The collaboration between oncologists , pathologists (2a, evaluations of both PD-L1 expression and intratumoral immune cell infiltration) and geneticists [2b, assessment of tumour mutational burden (TMB)] would lead to the establishment of a score that would guide the course of treatment (3a). Patients with a favourable/high score would be treated with immune checkpoint inhibitors, while patients considered as having a low probability of an efficient/durable response would undergo an alternative treatment (e.g. radiotherapy, chemotherapy) alone or prior to immunotherapy (after re-evaluation).

Instead of looking at the different aforementioned biomarkers separately, they could be considered as individual chain links that constitute one and the same chain of events. As appropriately explained by Linette and Carreno,130 these events could be simplified the following way: a high mutational burden gives rise to neoantigens, which will, in turn, be detected by our immune system. Neoantigen-specific lymphocytes are designed to control tumour growth and their actions are reinforced by checkpoint inhibitor treatments. Moreover, the accumulation of TILs contributes, by producing IFN-γ, to the upregulation of PD-L1 on both cancer and tumour-infiltrating immune cells (e.g. antigen-presenting cells). Given the parallel ‘oncogene-dependent’ regulation of PD-L1, the effect of this effector cytokine is supposed to be more important on immune cells encountered within the TME than on malignant cells.
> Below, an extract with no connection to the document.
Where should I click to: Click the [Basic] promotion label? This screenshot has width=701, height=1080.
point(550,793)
It is, however, important to take into account that all these biomarkers are time- and space-dependent and, therefore, highly labile. The more downstream we attempt to detect a specific biomarker, the more we risk missing important information. This is why measuring several elements of this chain before treatment would enable a more representative picture of the tumour and its microenvironment to be created, allowing its potential ability to respond to immunotherapy to be determined. In this respect, considering that chemotherapy or radiotherapy is increasingly used prior to immune checkpoint inhibitors, the biomarkers should probably be assessed both before and after pretreatment, as the latter is likely to reshape the tumour and will therefore have an impact—hopefully positive—on factors such as the extent of intratumoral T-cell infiltration and PD-L1 expression.
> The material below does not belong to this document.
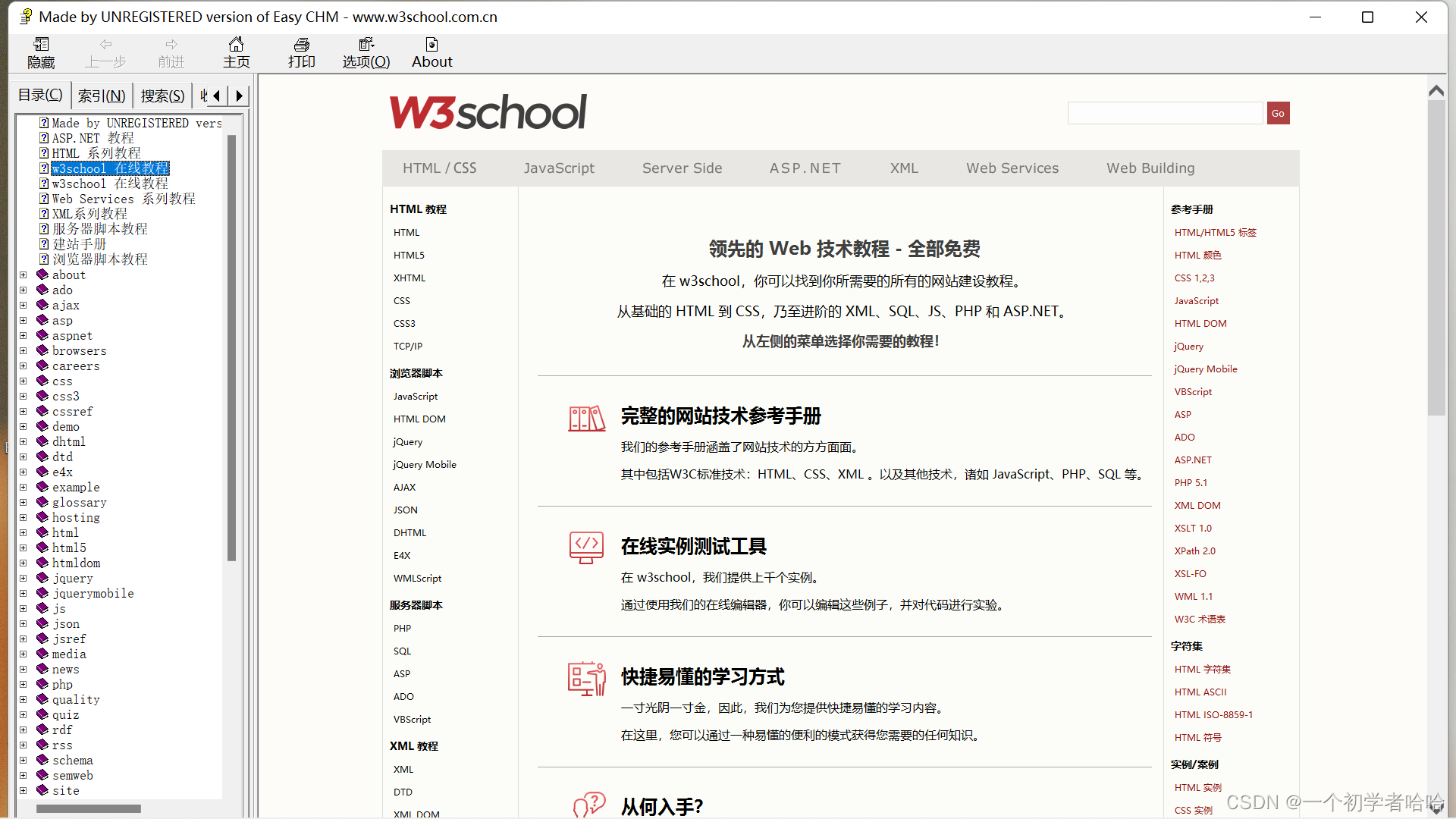This screenshot has height=819, width=1456.
Task: Click the Go search button
Action: [1277, 112]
Alongside the determination of ‘classical’ immune checkpoints (PD-1, PD-L1 and CTLA-4), the assessment of other proteins will soon become indispensable in light of the next, arising generation of immunotherapy agents.3 Hence, the establishment of a panel of different antibodies that can be used for the systematic determination of several proteins would be greatly appreciated. Moreover, as mentioned above, the expression of other immunosuppressive proteins such as IDO and the immune checkpoints TIM-3 and VISTA constitutes a compensatory mechanism that can undermine the efficacy of immune checkpoint inhibitors.124,125,126 Therefore, the expression of these emerging proteins could also provide useful predictive information even before the clinical approval of their inhibitors as treatment.